Normal and malignant cells of the oligodendrocyte lineage show increased sensitivity to alkylating agents compared to astrocytes. One of the most mutagenic DNA lesions formed following exposure to alkylating agents is O6-alkylguanine. To determine whether the increased sensitivity to nitrosoureas seen in oligodendrocytes is due to decreased repair capacity for O6-alkylguanine, removal of this lesion from DNA was assessed in primary cultures of rat oligodendrocytes, astrocytes, and microglia. Glial cells were exposed to 1 mM N-methyl-N-nitrosourea for 1 h and allowed 8 or 24 h for repair. Repair was evaluated using an immunoslot blot technique and a monoclonal antibody which recognizes O6-methylguanine (O6MeGua). Astrocytes removed O6MeGua more efficiently (approximately 80% in 24 h) than either oligodendrocytes (approximately 20%) or microglia (approximately 4%). Determination of O6-alkylguanine-DNA-alkyltransferase (AT) activity revealed that astrocytes contain 0.4 pmol/mg protein, which is average by comparison to other cell types. Both oligodendrocytes and microglia exhibited very low levels of AT (oligodendrocytes, 0.08; microglia, 0.01 pmol/mg protein). These data are the first to show that within different populations of glial cells, O6MeGua adduct removal is substantially reduced in both oligodendrocytes and microglia. Rapid removal of O6MeGua in astrocytes coupled with persistence of this mutagenic lesion in oligodendrocytes following exposure of the developing central nervous system to nitrosoureas could contribute to the observed formation of oligodendrogliomas. Inefficient removal of O6MeGua in oligodendrogliomas might also account for their response to chemotherapeutic regimens involving alkylating agents such as procarbazine, lomustine, and carmustine. The lack of repair of O6MeGua in microglia suggests that primary lymphomas of the central nervous system might be sensitive to treatment with alkylating drugs whose toxicity depends on repair of this adduct.

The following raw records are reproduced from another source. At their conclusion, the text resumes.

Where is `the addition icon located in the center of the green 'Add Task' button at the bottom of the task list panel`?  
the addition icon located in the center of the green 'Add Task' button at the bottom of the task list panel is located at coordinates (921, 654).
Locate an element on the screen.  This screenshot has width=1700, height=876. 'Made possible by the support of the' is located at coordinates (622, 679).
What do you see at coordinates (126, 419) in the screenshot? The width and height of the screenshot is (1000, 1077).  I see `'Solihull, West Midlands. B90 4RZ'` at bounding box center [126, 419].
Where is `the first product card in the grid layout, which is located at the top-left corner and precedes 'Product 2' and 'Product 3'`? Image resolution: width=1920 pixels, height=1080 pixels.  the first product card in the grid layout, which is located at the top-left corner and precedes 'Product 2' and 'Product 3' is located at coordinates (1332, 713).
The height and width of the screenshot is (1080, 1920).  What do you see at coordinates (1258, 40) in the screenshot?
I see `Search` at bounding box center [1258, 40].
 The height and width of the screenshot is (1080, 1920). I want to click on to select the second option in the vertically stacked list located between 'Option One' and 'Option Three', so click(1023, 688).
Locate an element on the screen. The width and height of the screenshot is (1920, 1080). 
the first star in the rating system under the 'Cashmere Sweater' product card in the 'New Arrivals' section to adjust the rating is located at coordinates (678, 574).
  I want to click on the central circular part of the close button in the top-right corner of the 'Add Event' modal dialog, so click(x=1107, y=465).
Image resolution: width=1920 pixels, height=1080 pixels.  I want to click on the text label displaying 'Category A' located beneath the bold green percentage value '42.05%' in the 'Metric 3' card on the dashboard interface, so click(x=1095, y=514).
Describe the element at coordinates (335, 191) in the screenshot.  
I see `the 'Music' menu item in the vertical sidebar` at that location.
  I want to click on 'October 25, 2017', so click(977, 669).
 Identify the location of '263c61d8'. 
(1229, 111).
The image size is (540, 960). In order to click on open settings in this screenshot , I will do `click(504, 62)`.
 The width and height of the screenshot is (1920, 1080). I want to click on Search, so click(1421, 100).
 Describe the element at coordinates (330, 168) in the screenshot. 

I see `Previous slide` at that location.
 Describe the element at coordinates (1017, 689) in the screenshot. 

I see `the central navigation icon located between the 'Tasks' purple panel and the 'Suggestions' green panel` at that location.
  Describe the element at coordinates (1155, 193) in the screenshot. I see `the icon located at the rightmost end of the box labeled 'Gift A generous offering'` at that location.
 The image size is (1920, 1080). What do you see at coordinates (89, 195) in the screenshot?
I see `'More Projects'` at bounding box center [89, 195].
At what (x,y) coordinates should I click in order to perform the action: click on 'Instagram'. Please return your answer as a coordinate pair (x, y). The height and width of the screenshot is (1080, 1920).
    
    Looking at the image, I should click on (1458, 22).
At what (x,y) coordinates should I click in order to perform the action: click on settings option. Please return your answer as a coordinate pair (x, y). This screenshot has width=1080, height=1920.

与星形胶质细胞相比,少突胶质细胞系的正常细胞和恶性细胞对烷化剂表现出更高的敏感性。暴露于烷化剂后形成的最具致突变性的DNA损伤之一是O6-烷基鸟嘌呤。为了确定少突胶质细胞中对亚硝基脲的敏感性增加是否是由于O6-烷基鸟嘌呤的修复能力降低,在大鼠少突胶质细胞、星形胶质细胞和小胶质细胞的原代培养物中评估了从DNA中去除这种损伤的情况。将胶质细胞暴露于1 mM N-甲基-N-亚硝基脲1小时,然后给予8或24小时进行修复。使用免疫斑点印迹技术和识别O6-甲基鸟嘌呤(O6MeGua)的单克隆抗体评估修复情况。星形胶质细胞比少突胶质细胞(约20%)或小胶质细胞(约4%)更有效地去除O6MeGua(24小时内约80%)。对O6-烷基鸟嘌呤-DNA-烷基转移酶(AT)活性的测定表明,星形胶质细胞含有0.4 pmol/mg蛋白质,与其他细胞类型相比处于平均水平。少突胶质细胞和小胶质细胞均表现出非常低水平的AT(少突胶质细胞为0.08;小胶质细胞为0.01 pmol/mg蛋白质)。这些数据首次表明,在不同的胶质细胞群体中,少突胶质细胞和小胶质细胞中O6MeGua加合物的去除均显著减少。发育中的中枢神经系统暴露于亚硝基脲后,星形胶质细胞中O6MeGua的快速去除以及少突胶质细胞中这种致突变损伤的持续存在可能导致观察到的少突胶质细胞瘤的形成。少突胶质细胞瘤中O6MeGua去除效率低下也可能解释了它们对涉及烷化剂如丙卡巴肼、洛莫司汀和卡莫司汀的化疗方案的反应。小胶质细胞中O6MeGua缺乏修复表明中枢神经系统原发性淋巴瘤可能对其毒性取决于这种加合物修复的烷化药物治疗敏感。